The Cobweb
- First edition
- Author: Neal Stephenson and J. Frederick George
- Cover artist: Walter Bibikow
- Language: English
- Genre: Science fiction novel
- Publisher: Bantam Spectra (U.S.A.)
- Publication date: 1996
- Media type: Print (Hardcover & Paperback)

= The Cobweb (novel) =

1996 novel by Neal Stephenson and J. Frederick George

The Cobweb is a 1996 novel written by Neal Stephenson with J. Frederick George, a pseudonym for Stephenson's uncle, historian George Jewsbury. It was originally published under the collective pseudonym "Stephen Bury", as was their earlier novel Interface (1994).

==Setting==
During the first Gulf War, Iraq fired missiles at Israel in an attempt to draw it into the conflict. This strategy was intended to lose the support of Arab/Muslim countries for the US-led military coalition.

In reality, Iraq did not use biological or chemical warheads in these missiles. The story fictionalizes that this was because the story's protagonists foiled an Iraqi scheme to develop a biological toxin.

Much of the novel takes place in the fictional Iowan twin towns of Wapsipinicon-Nishnabotna, named for the Wapsipinicon and Nishnabotna rivers. These towns are based on Ames, Iowa, home of Iowa State University (represented by "Eastern Iowa University" in the story), and also where Stephenson attended Ames High School.

==Plot==
Betsy Vandeventer, a CIA analyst in Washington D.C., discovers irregularities in federal spending which point towards Eastern Iowa University. There, her academic brother Kevin has been corralled into working for corporate interests, including unknowingly assisting Iraqi intelligence agents to be admitted to the U.S. under the guise of Jordanian research students.

Clyde Banks, a Deputy Sheriff of Wapsipinicon-Nishnabotna, is assigned mostly night shifts after announcing he will run against his boss for the position of Sheriff. With his military nurse wife having been dispatched to the Gulf to prepare for war, he has time to contemplate connections between some odd events - including the death of a Middle-Eastern student, a horse with botulism, and the sudden change in fortunes of his real estate broker.

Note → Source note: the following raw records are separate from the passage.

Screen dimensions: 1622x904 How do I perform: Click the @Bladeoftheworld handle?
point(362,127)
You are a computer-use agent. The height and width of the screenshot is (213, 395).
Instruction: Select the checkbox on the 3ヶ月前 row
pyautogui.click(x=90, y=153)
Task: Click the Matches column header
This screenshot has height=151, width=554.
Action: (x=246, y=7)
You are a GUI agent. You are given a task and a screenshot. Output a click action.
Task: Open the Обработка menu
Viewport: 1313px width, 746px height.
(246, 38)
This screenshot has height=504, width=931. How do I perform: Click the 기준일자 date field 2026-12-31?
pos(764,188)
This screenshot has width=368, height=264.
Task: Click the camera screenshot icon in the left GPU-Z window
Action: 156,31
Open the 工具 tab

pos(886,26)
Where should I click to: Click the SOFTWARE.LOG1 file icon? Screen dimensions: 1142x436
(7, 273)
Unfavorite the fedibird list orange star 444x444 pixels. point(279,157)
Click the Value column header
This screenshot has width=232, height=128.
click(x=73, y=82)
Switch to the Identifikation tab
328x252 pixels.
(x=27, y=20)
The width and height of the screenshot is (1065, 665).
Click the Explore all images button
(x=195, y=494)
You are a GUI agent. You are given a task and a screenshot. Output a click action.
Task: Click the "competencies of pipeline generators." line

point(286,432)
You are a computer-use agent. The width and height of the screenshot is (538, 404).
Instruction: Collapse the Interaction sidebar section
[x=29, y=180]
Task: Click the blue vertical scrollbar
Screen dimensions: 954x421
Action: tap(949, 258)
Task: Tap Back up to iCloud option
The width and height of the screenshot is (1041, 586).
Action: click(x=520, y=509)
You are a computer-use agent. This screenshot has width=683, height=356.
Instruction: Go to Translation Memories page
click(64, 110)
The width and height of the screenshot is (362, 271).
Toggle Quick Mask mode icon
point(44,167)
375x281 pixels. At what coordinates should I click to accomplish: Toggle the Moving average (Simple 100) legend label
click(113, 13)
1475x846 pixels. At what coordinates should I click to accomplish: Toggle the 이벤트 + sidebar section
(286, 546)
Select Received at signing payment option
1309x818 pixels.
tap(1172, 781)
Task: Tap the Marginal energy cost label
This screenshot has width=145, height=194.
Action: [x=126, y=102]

Vandeventer is stymied by Millikan, an American diplomat who has been misled by (a fictional version of) Tariq Aziz that Saddam Hussein will not invade Kuwait. She is then unwittingly co-opted by CIA agent Hennessy, who has a rivalry with Millikan and has formed a group to weed out moles but needs to act domestically, i.e. out of the agency's remit, to do so.

Kevin Vandevanter correctly predicts he will be murdered and had asked Banks, who has been contacted by Hennessy's group as "eyes on the ground", to look more closely into the circumstances. This eventually leads Banks to conclude that the Iraqi agents have been synthesizing and testing botulinum toxin at the university, and storing it in a warehouse they have purchased near the airport (along with a large number of decoy warehouses purchased around the town). However, by this time the toxin has been covertly loaded onto a cargo plane which will be hijacked by the agents for transport to Iraq.

In the course of his police duties and investigation, Banks had befriended a Wakhi (called "Vakhan Turks" in the text) whose network has a mole in the CIA and has also been monitoring the phony students. Together, they sneak on board to try and prevent the plane reaching the Iraqi military. As Banks had the foresight to, with the help of an emeritus professor, immunize himself against botulinum, the Iraqis fail to kill him with the toxin and Banks convinces the pilots to land in Canada.

== Development ==

=== Publication history ===
The Cobweb was published by Bantam Books on September 1, 1996.

== Reception ==
The book received positive reception from critics. Kirkus Reviews complimented the book's plot and humor, while Publishers Weekly described the novel's depiction of Washington, D.C. as "realistic." SF Site positively compared the book to the works of Tom Clancy and Robert J. Sawyer but also described it as being a step below Bury's previous book, Interface.